## PASSAGE
__________

While employers are only responsible for equipment they supply, the HSE offers additional guidance for work that is higher risk. This type of work is not as common for home workers, but it does still take place. Examples given by the HSE include soldering or using adhesives. For higher risk tasks, employers need to regularly check the equipment they supply is in good working condition. They must also ensure employees have personal protective equipment (PPE) where necessary, plus they must carry out risk assessments.

Risk Assessments

Employers must carry out risk assessments on tasks performed by people working from home. These risk assessments are the same as any other type of risk assessment. Where risks are identified, the employer must take appropriate steps to mitigate them.

The employer should also carry out risk assessments on the working environment in the home. It may be necessary in some circumstances for the employer to visit the worker’s home to carry out the risk assessment, although this isn’t always the case. Often the risk assessment can be done remotely with help from the employee.

The Health and Safety Impact of Home Working

Employers should consider a range of different things when looking at the health and safety impact of home working. This includes general considerations as well as considerations when doing risk assessments.

Here are some of the things employers should consider:

  • The nature of the home working. For example, will the worker spend most of their time travelling or on location with clients while using their home as a base? Or, will the employee work from their home? In the case of the latter, will they be working from home a lot or will it only be occasionally?
  • Whether the work is suitable for home working.
  • Whether the worker is suitable for home working (not all are).

__________

## INFORMATION SHOWN
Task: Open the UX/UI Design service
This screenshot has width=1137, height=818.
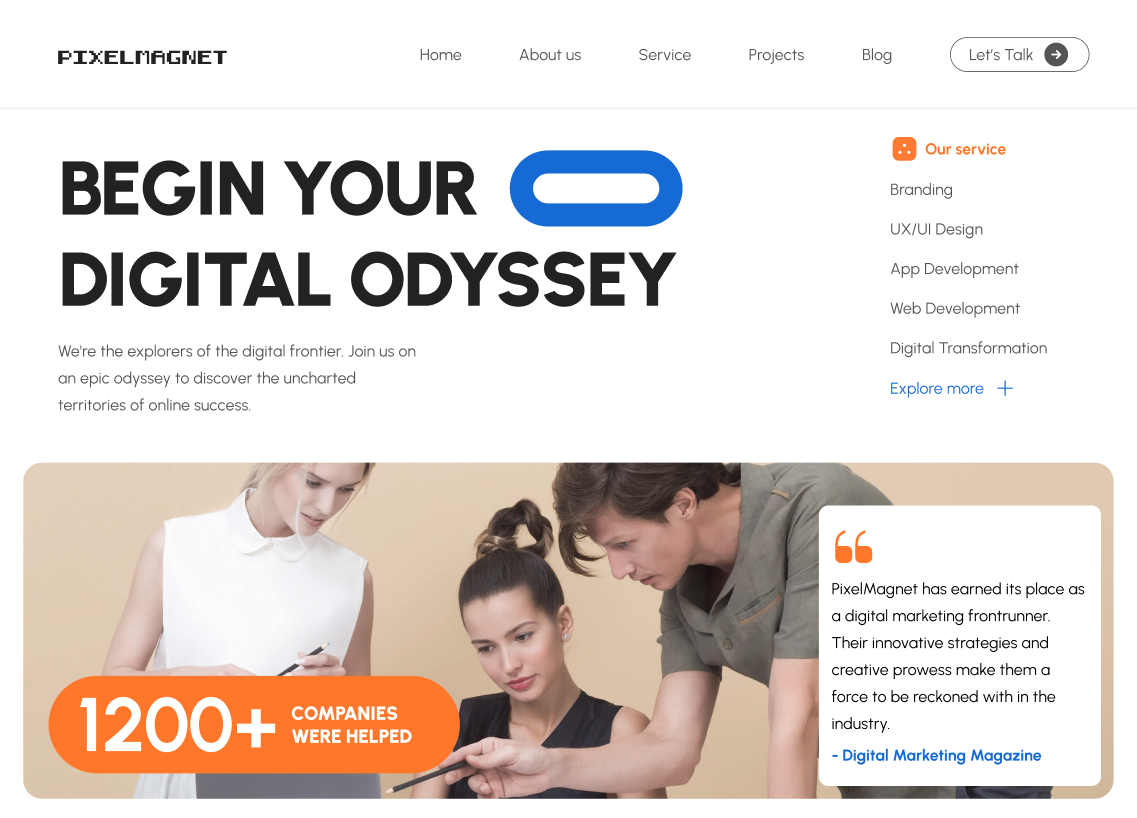Action: click(936, 229)
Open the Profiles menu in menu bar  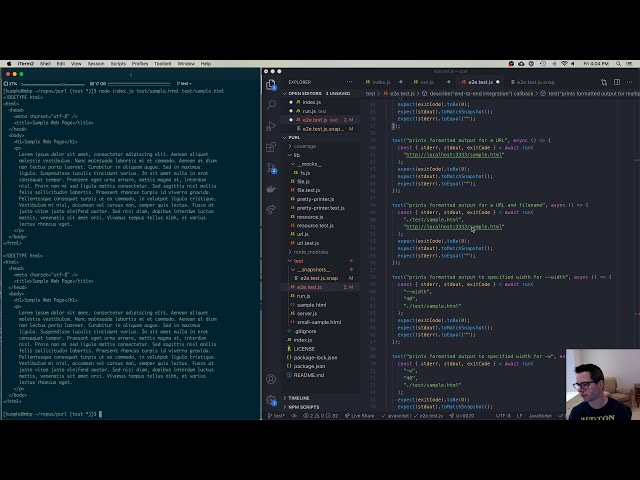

__________

## EXERCISES
- A) In the passage on home working, which examples of higher risk work does the HSE give?
- B) From the home-working passage, extract the text word for word starting with "Employers should consider a" and going on through "(not all are).".

## ANSWERS PROVIDED
- A) Soldering or using adhesives.

- B)
Employers should consider a range of different things when looking at the health and safety impact of home working. This includes general considerations as well as considerations when doing risk assessments.

Here are some of the things employers should consider:

  • The nature of the home working. For example, will the worker spend most of their time travelling or on location with clients while using their home as a base? Or, will the employee work from their home? In the case of the latter, will they be working from home a lot or will it only be occasionally?
  • Whether the work is suitable for home working.
  • Whether the worker is suitable for home working (not all are).